> **Goal of the exercise**: Quote each of the items below verbatim, leaving the pictures out of your answer.

> **Dataset records**:
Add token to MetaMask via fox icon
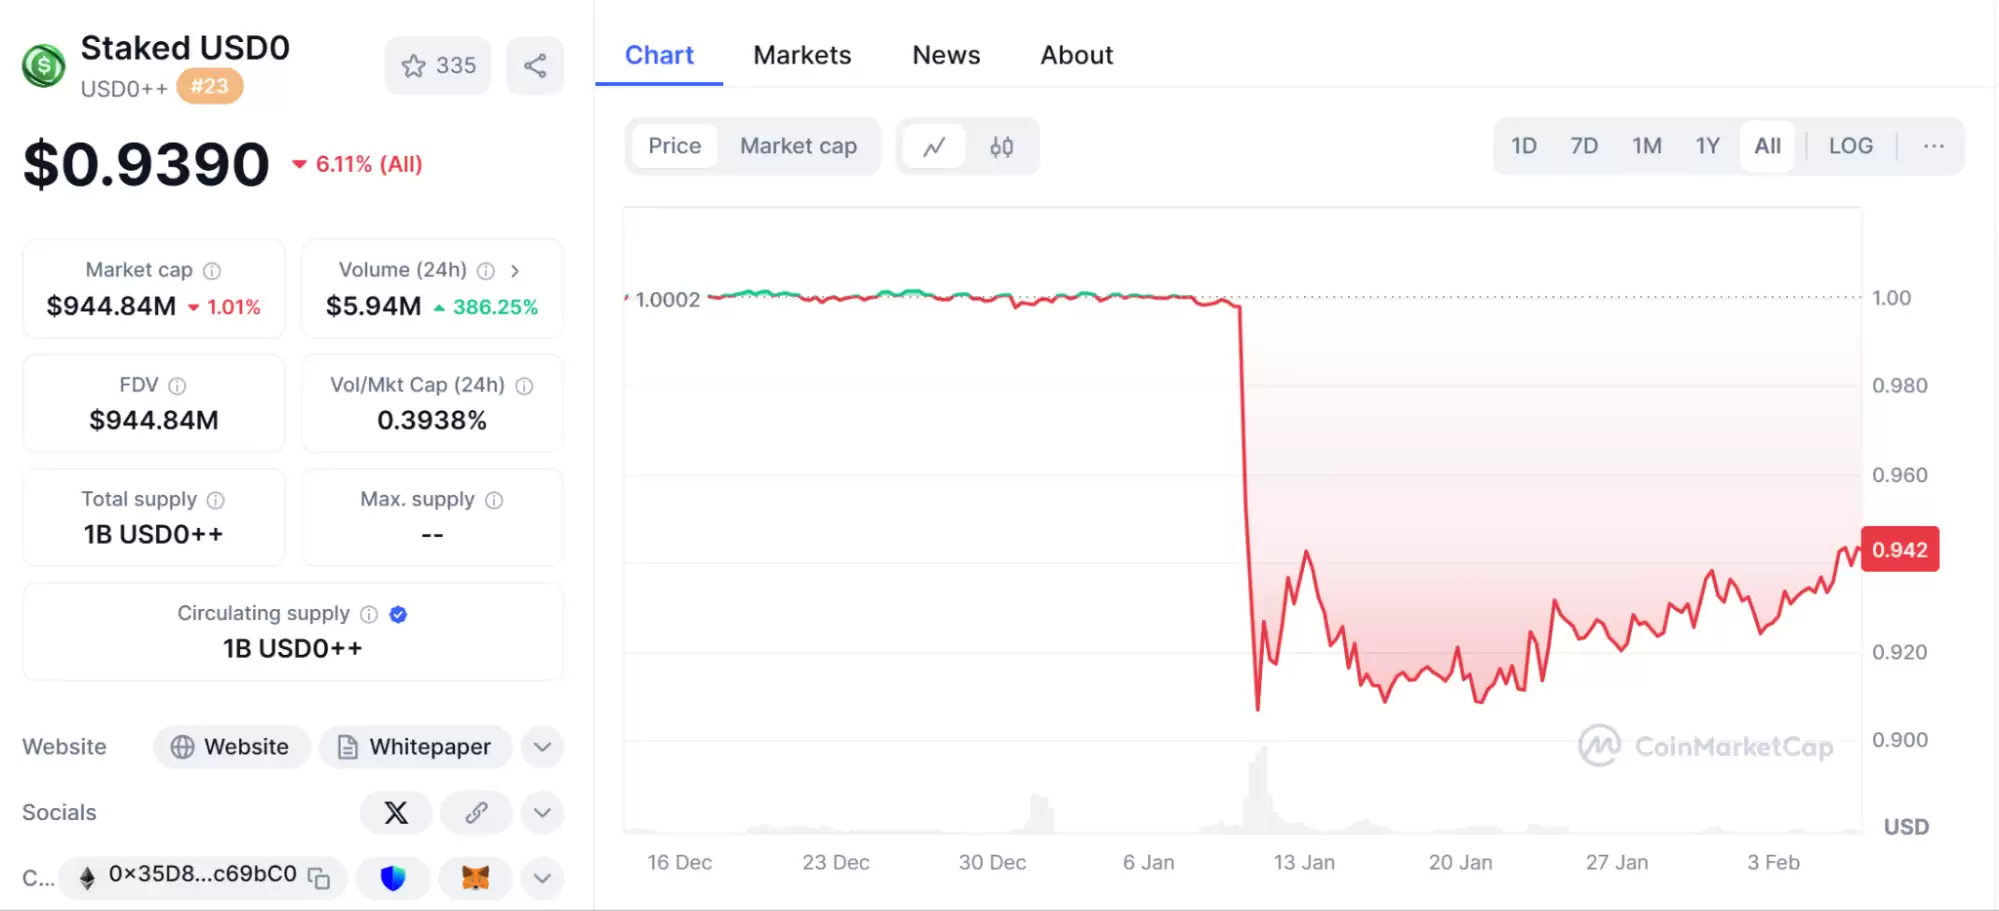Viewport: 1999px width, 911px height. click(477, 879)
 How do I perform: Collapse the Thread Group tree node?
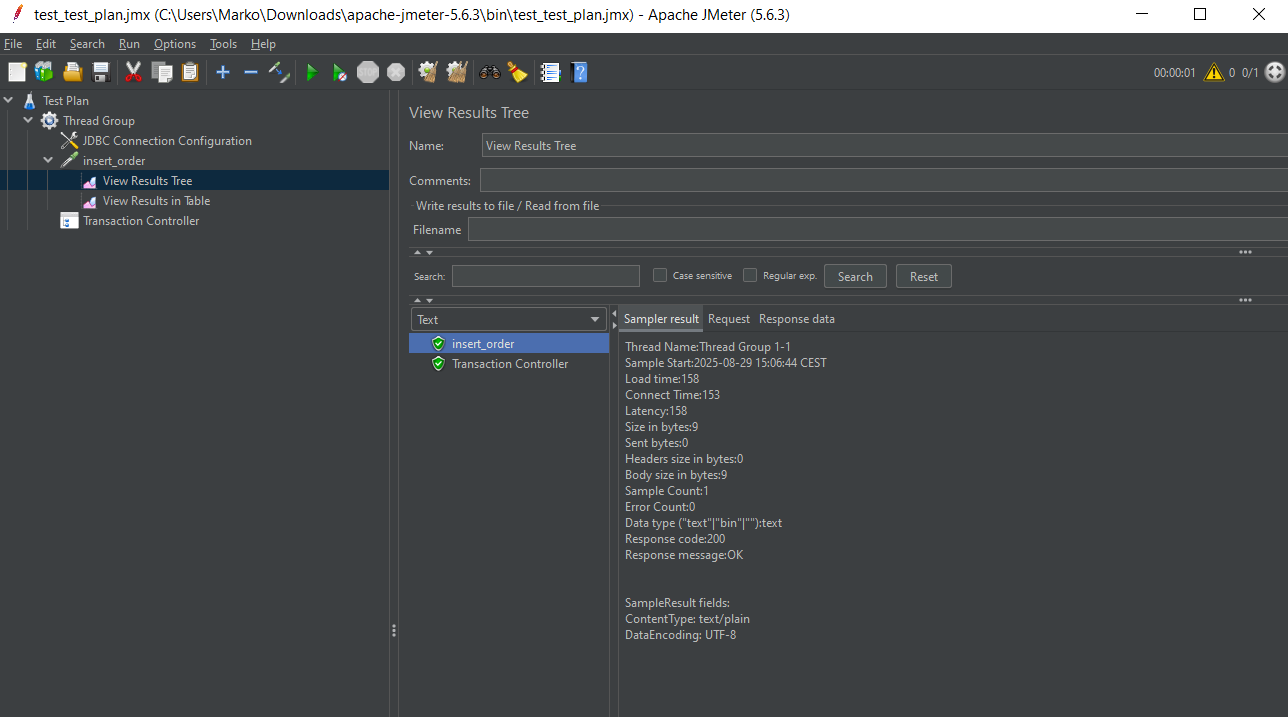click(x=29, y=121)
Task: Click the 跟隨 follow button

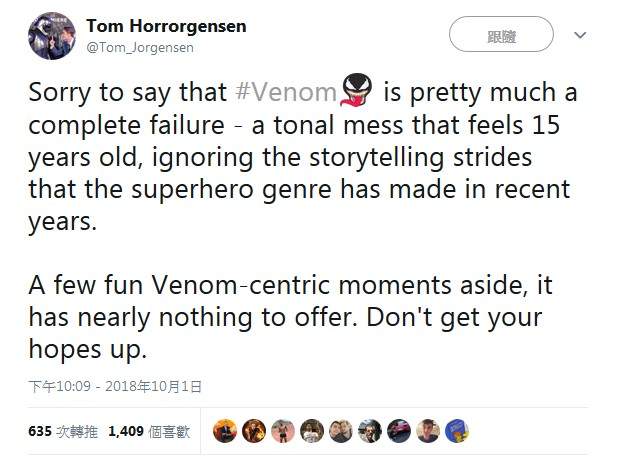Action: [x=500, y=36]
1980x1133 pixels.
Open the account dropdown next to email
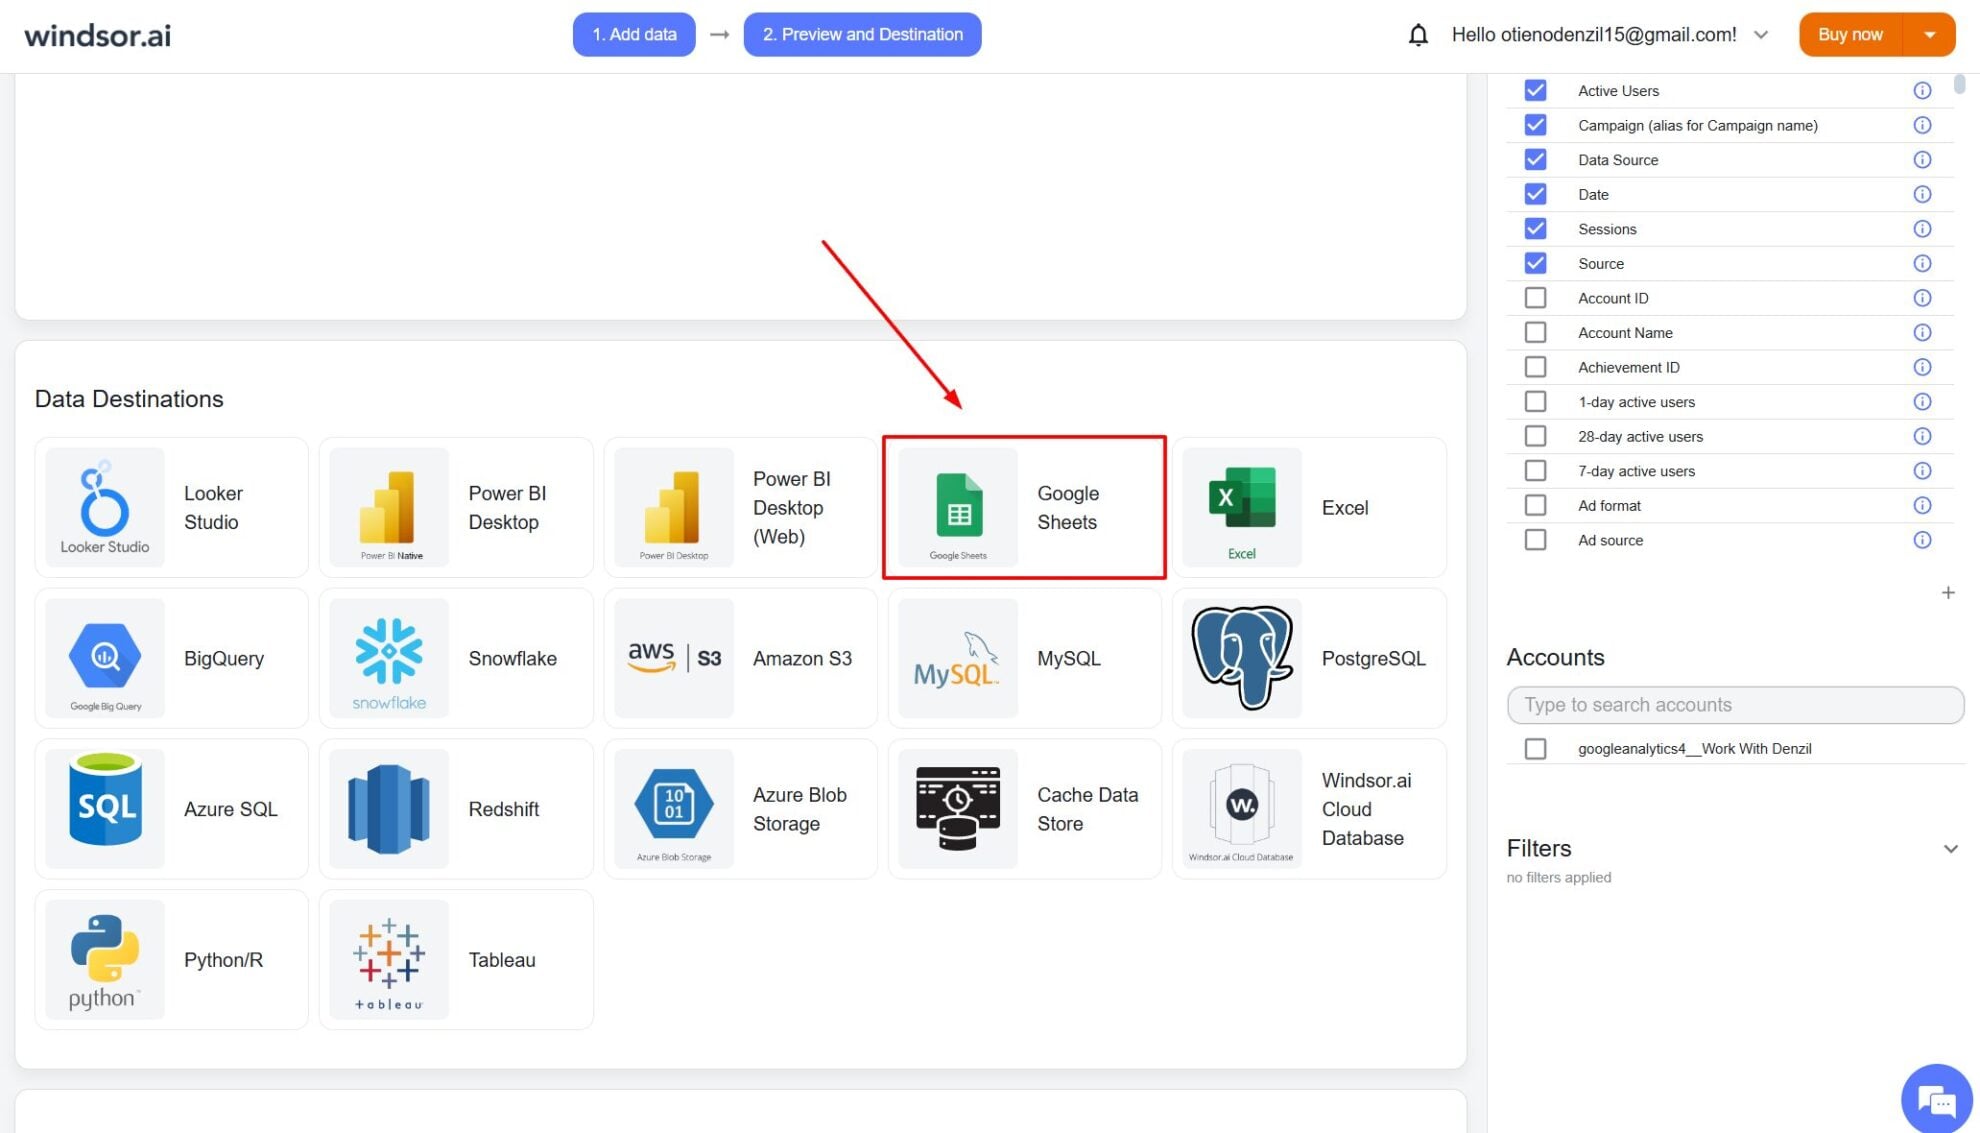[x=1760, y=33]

> **Solution to the problem**:
Add token to MetaMask via fox icon
Viewport: 1999px width, 911px height. click(477, 879)
 How do I perform: Collapse the Thread Group tree node?
click(x=29, y=121)
Task: Click the 跟隨 follow button

Action: [x=500, y=36]
1980x1133 pixels.
Open the account dropdown next to email
[x=1760, y=33]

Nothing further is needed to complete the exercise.